There’s also some respite from the heat if you go higher, such as high on Tai Mo Shan, or to Ngong Ping on Lantau, which can be great when there’s a breeze from over the sea.
And rainstorms also bring relief from the Hong Kong heat. The worst rains are usually associated with southwest monsoons, centred around June; occasionally, deluges seem never ending, with clouds overhead so thick you need lights on, the rain noisily drumming off the ground, and perhaps some dramatic thunderstorms.
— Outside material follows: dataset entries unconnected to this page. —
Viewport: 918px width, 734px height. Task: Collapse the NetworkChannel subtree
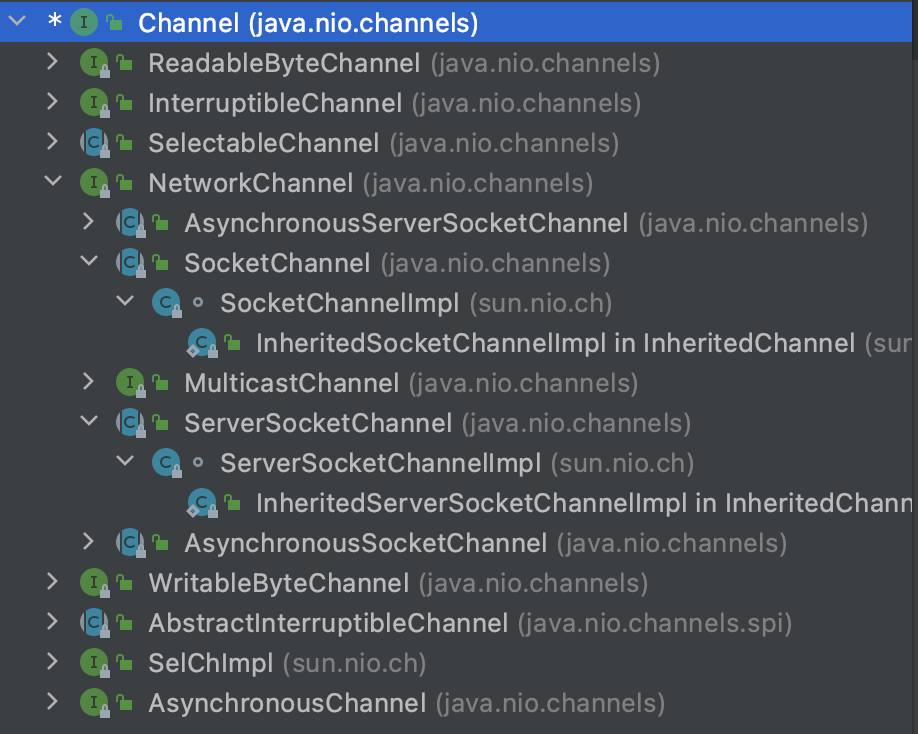(x=52, y=183)
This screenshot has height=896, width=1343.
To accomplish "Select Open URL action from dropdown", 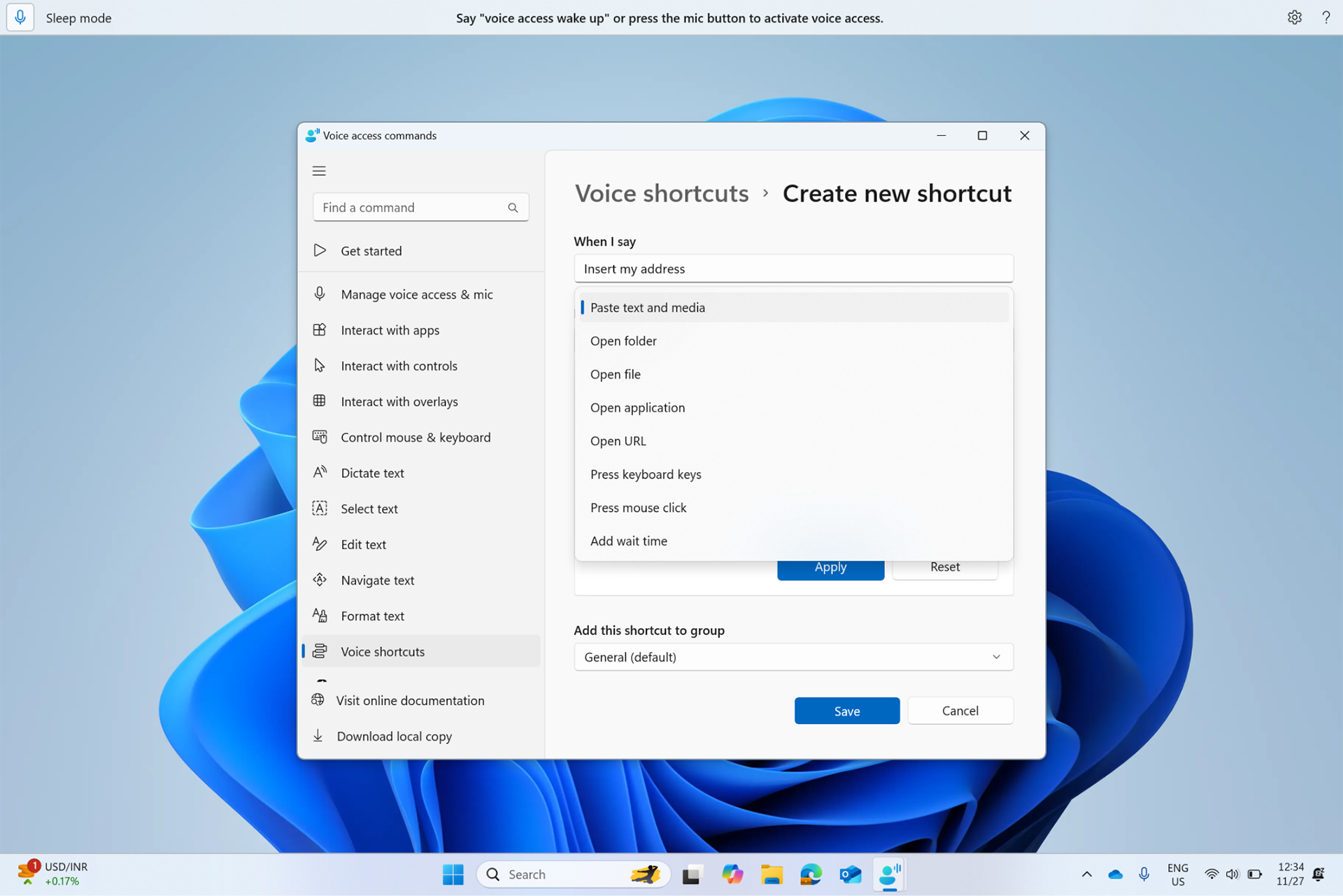I will click(617, 440).
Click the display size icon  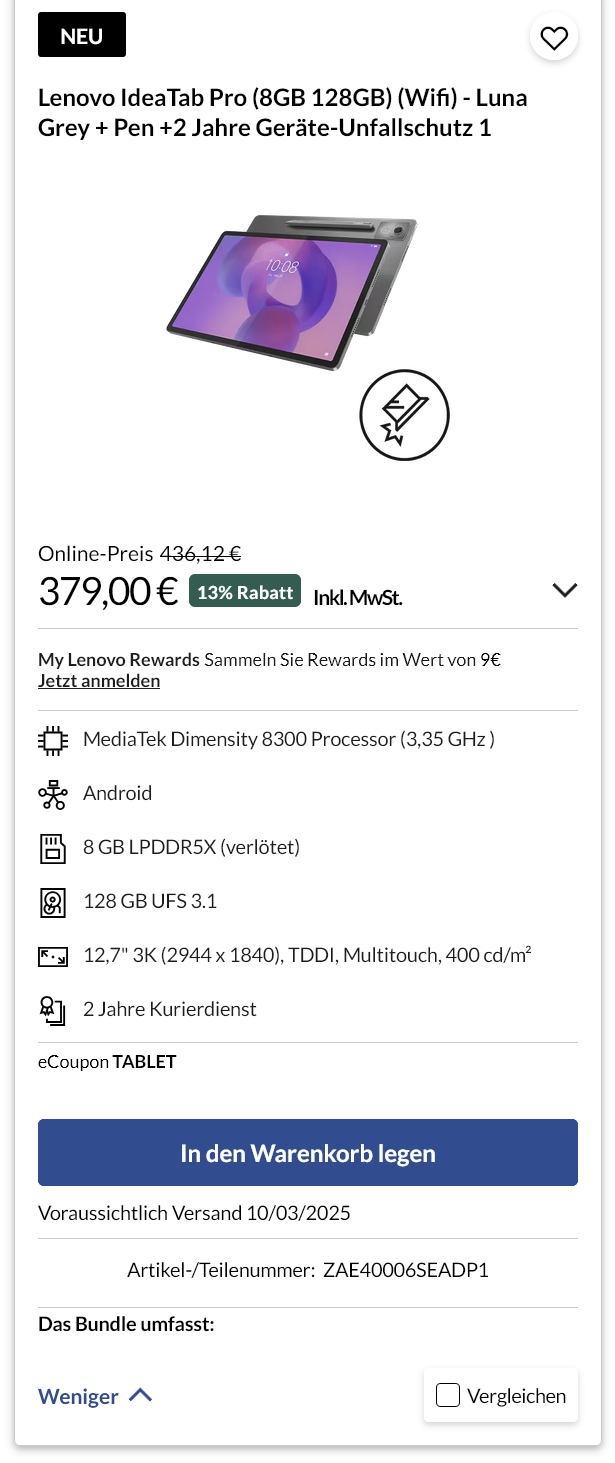(52, 956)
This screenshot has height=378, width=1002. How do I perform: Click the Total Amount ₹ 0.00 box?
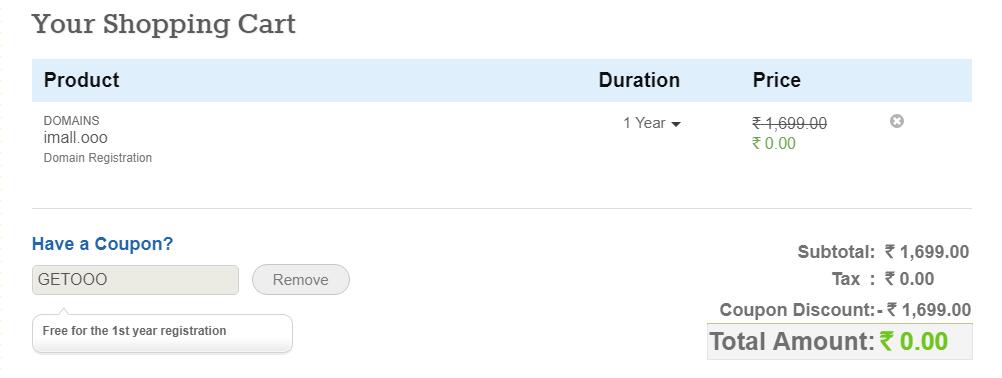click(x=840, y=342)
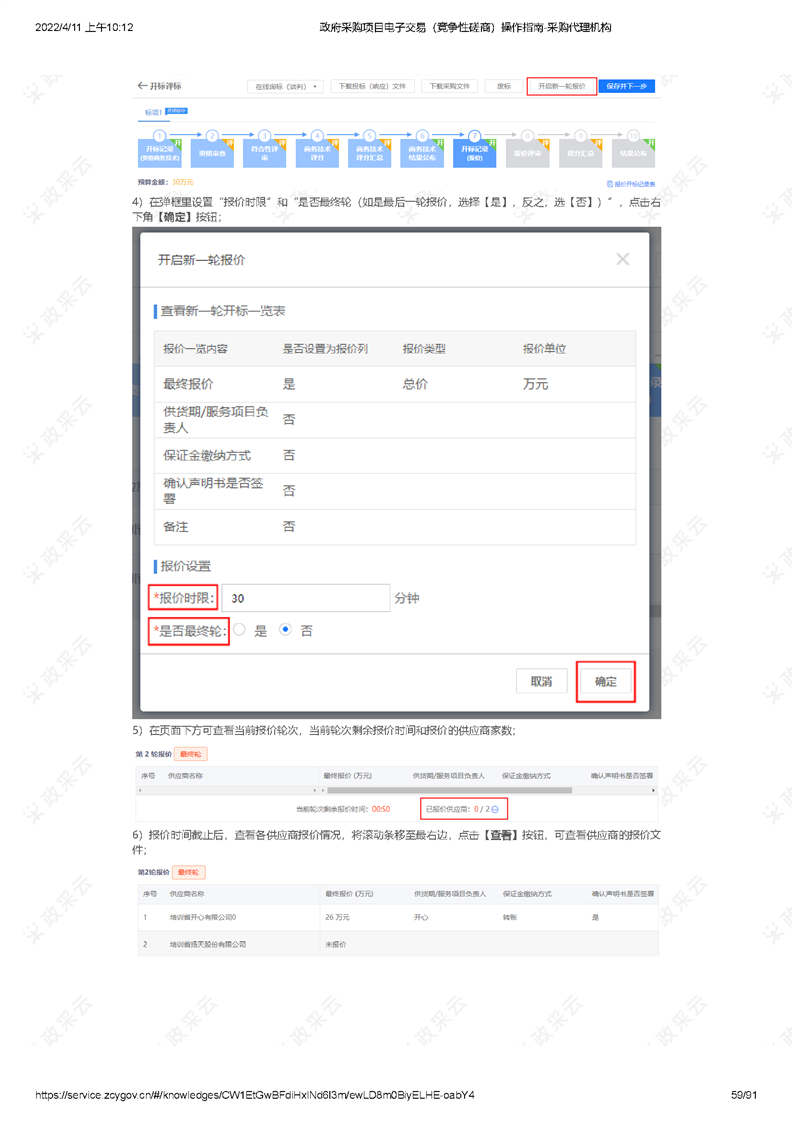The image size is (793, 1121).
Task: Click the circle icon next to 已报价供应商 0/2
Action: [x=494, y=808]
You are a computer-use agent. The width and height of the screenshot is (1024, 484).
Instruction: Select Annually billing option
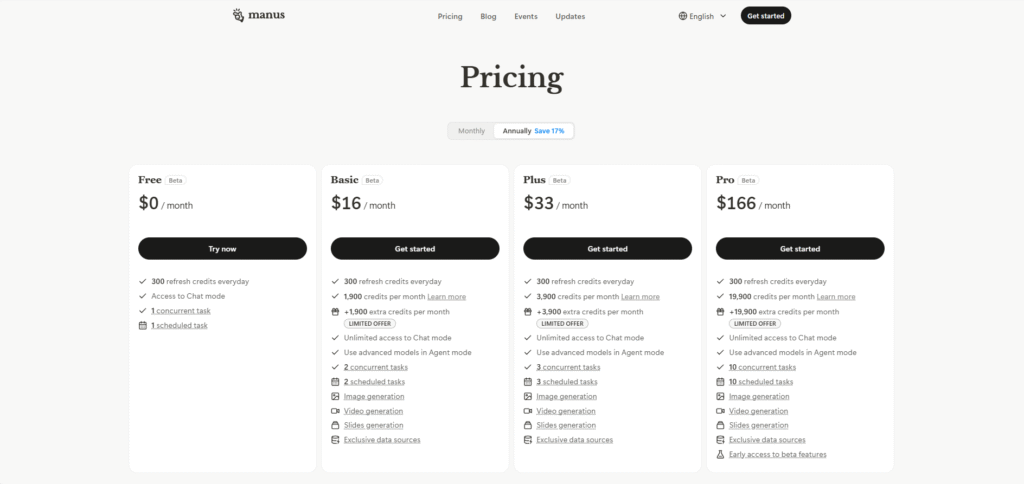[534, 131]
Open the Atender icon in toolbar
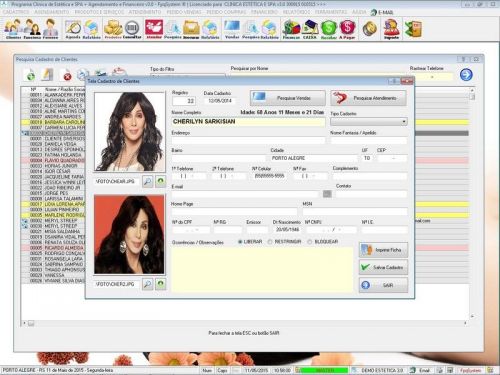Viewport: 500px width, 375px height. [x=154, y=29]
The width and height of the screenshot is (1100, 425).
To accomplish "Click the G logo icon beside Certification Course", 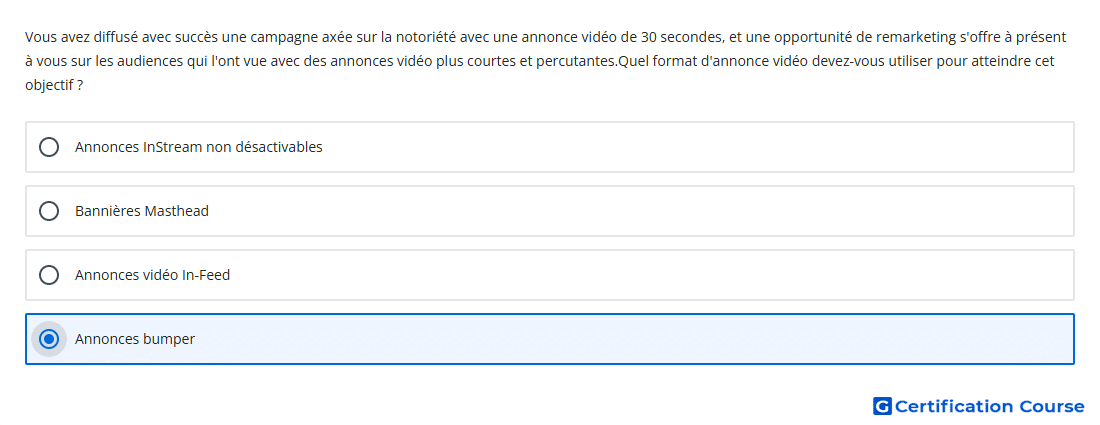I will 882,406.
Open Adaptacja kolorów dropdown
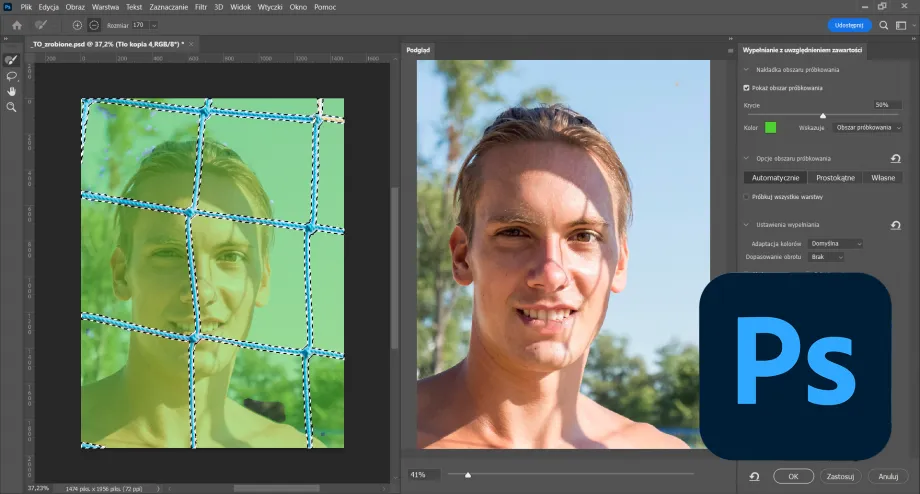The height and width of the screenshot is (494, 920). (x=836, y=243)
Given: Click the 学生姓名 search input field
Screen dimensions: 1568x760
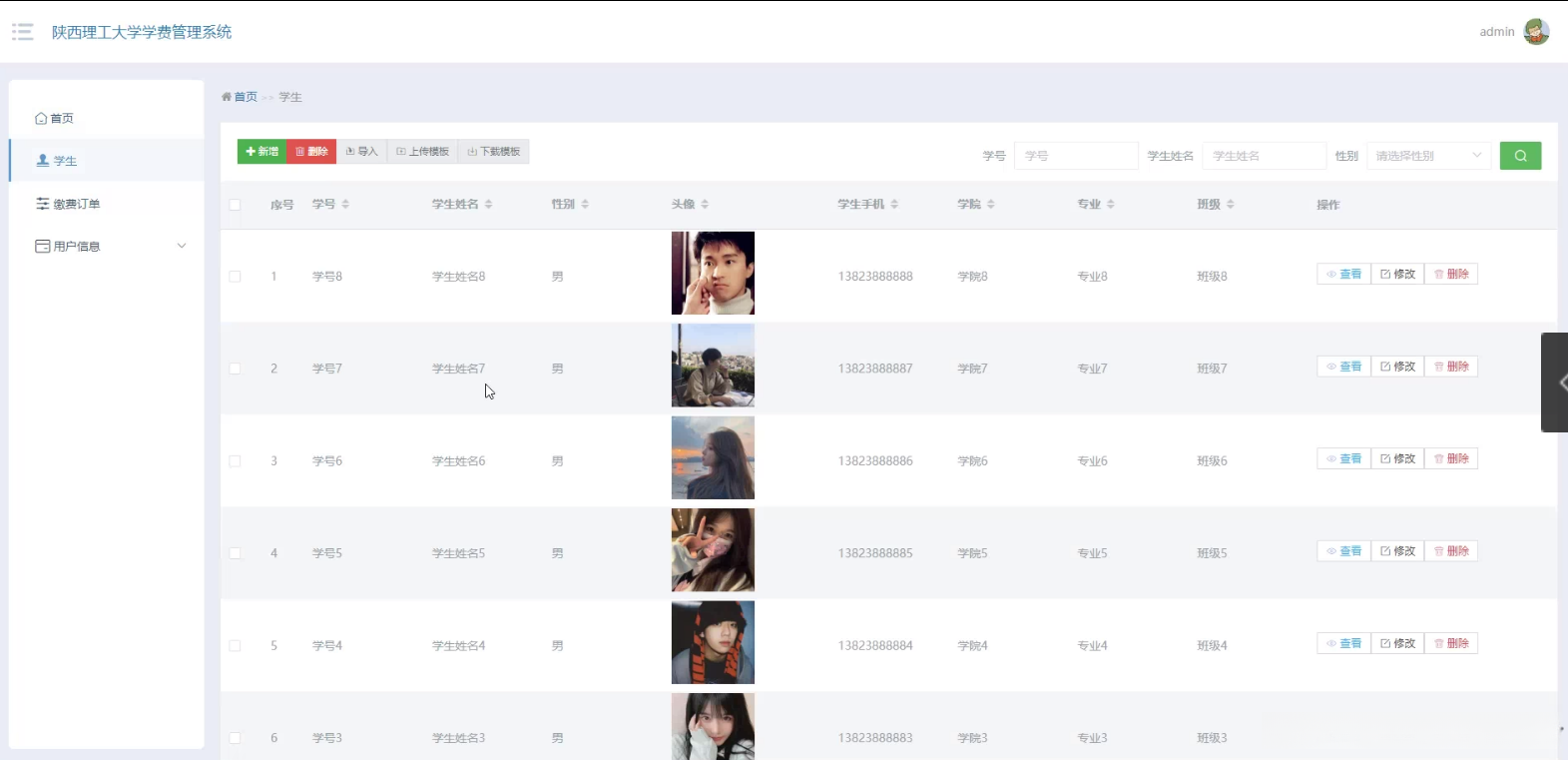Looking at the screenshot, I should [x=1264, y=156].
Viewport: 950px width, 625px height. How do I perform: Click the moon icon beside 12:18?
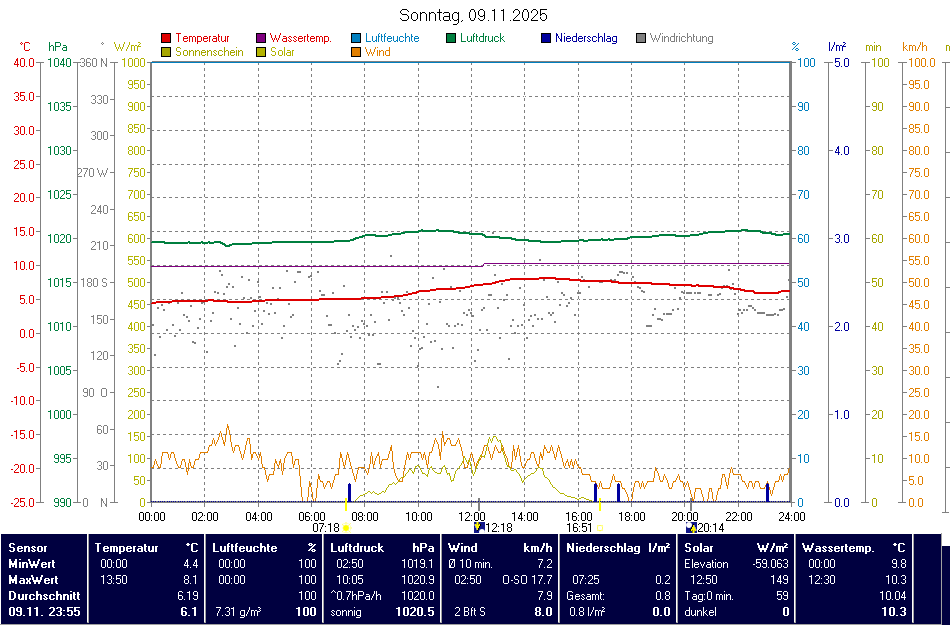(479, 527)
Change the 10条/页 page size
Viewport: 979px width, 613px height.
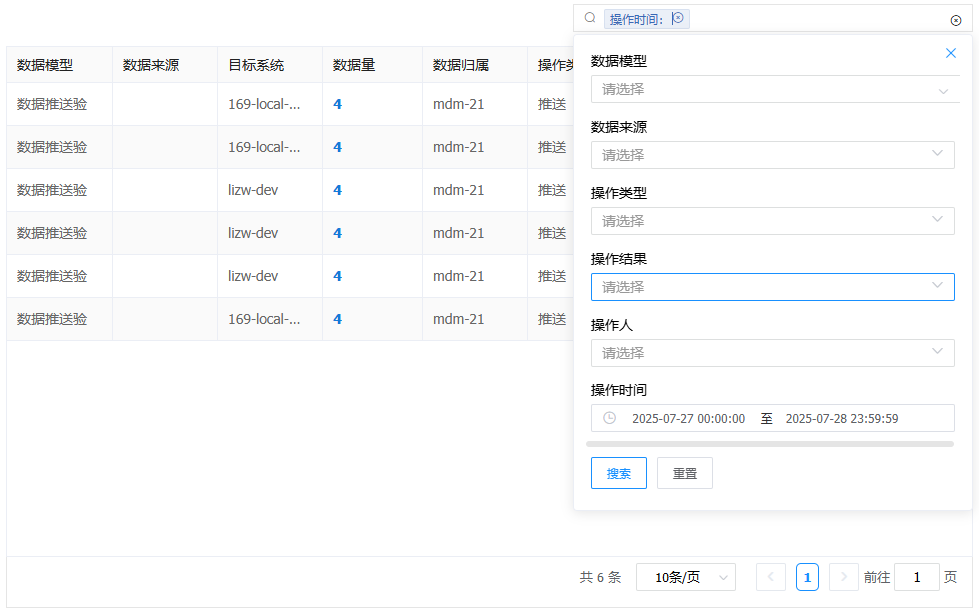pos(685,577)
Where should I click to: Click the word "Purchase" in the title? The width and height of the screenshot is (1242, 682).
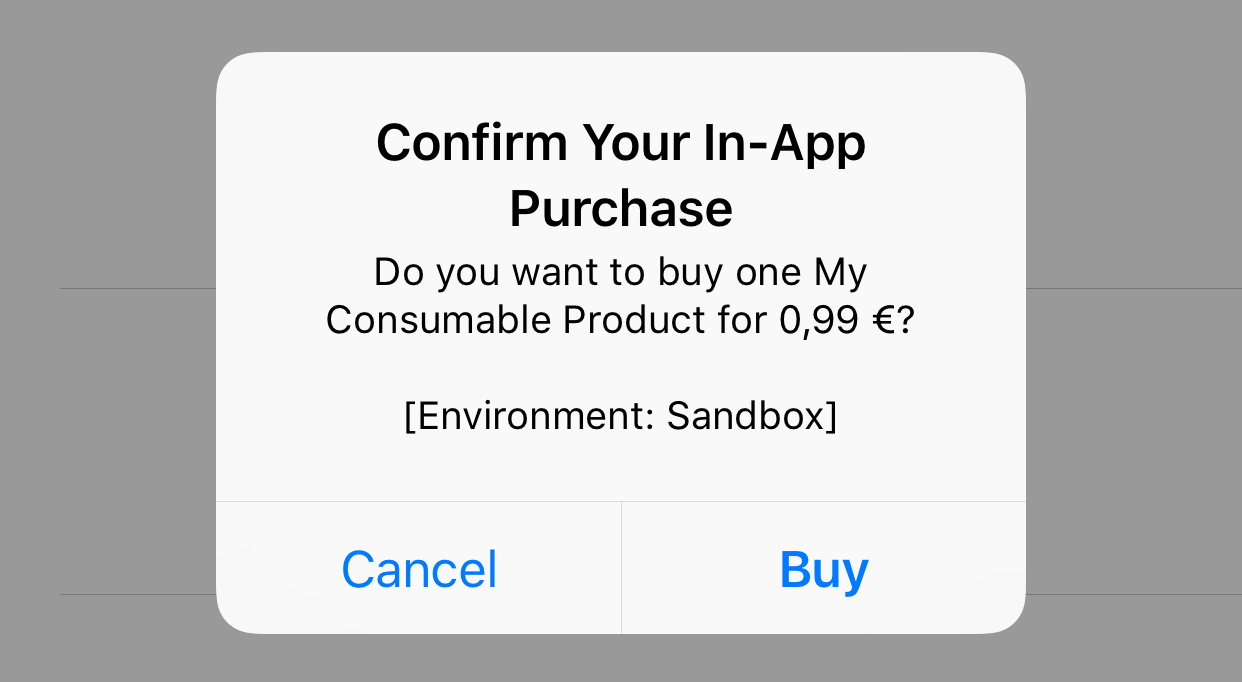click(621, 209)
Parts of Hong Kong may flood; and because even small streams can become torrents, caution is needed if you are caught in a storm, or hike soon after one. (If soon afterwards, consider heading to a waterfall, which could be especially impressive.)
There are also heavy rains associated with tropical storms, and typhoons.
Ah, cooler autumn – and the dreaded smog
Autumn is slow to bring real change in the weather; the heat lingers, but at least nights become a tad cooler. Eventually, the high pressure cells begin to build over north Asia, the strongest of them surging southwards to bring blustery north winds and lower temperatures to Hong Kong. With warm, humid air typically loitering ahead of these cold surges, the temperature changes can be rapid, and substantial – perhaps well over 10C within 24 hours. (One such surge my first year in Hong Kong, I was wearing a t-shirt one day, the next I was scurrying to an electrical shop to buy a heater, another store for a duvet.)
Between the surges, the weather is warm, but not hot: ideal for getting out and about.
Further such surges punctuate the winter; sometimes the winds are dry, the sky clear, but especially later in the winter the air can be moist, the sky overcast, and there’s chance of drizzle. Temperatures may barely rise above 12C – which is warm relative to temperate winters, but in Hong Kong the buildings aren’t designed for this, and the temperature indoors can be roughly the same as out: downright chilly! (The wind chill can bring temperatures below zero Celsius; occasionally, the temperature in the hills drops below zero – when especially cold surges are forecast, some Hongkongers make pre-dawn trips to upper Tai Mo Shan in hopes of seeing frost. Once, even from sea level, I saw the upper slopes of Lantau and Sunset Peaks were white with frost.)
Spring starts around the middle of March, with risihg temperatures and humidity sometimes producing fog. Rains tend to become heavier, and the summer is soon upon us, with late April typically way hotter than the start of the month. I’ve heard that locals may not pack away their winter clothes till the Dragon Boat Festival, in the beginning of June – but cool spells are rare from late April, and for most days you can confidently predict: it’ll be hot … or very hot.
There are a couple of websites dedicated to Hong Kong’s weather (and climate). Weather Underground of Hong Kong was the first to be established, and is essentially a weather enthusiasts’ site, carrying some recent info from the Hong Kong Observatory as well as recordings from other (non observatory) weather stations in Hong Kong, and with English and Chinese weather forums, and a host of useful links.
Hong Kong Observatory is the site for the government organisation in charge of monitoring and forecasting Hong Kong’s weather (also tides, seismic activity etc). This has much improved over the years, and now has tons of useful pages and info – coupled with forecasts, the weather radar images can be a boon in guaging whether you’re about to be hit by a rainstorm.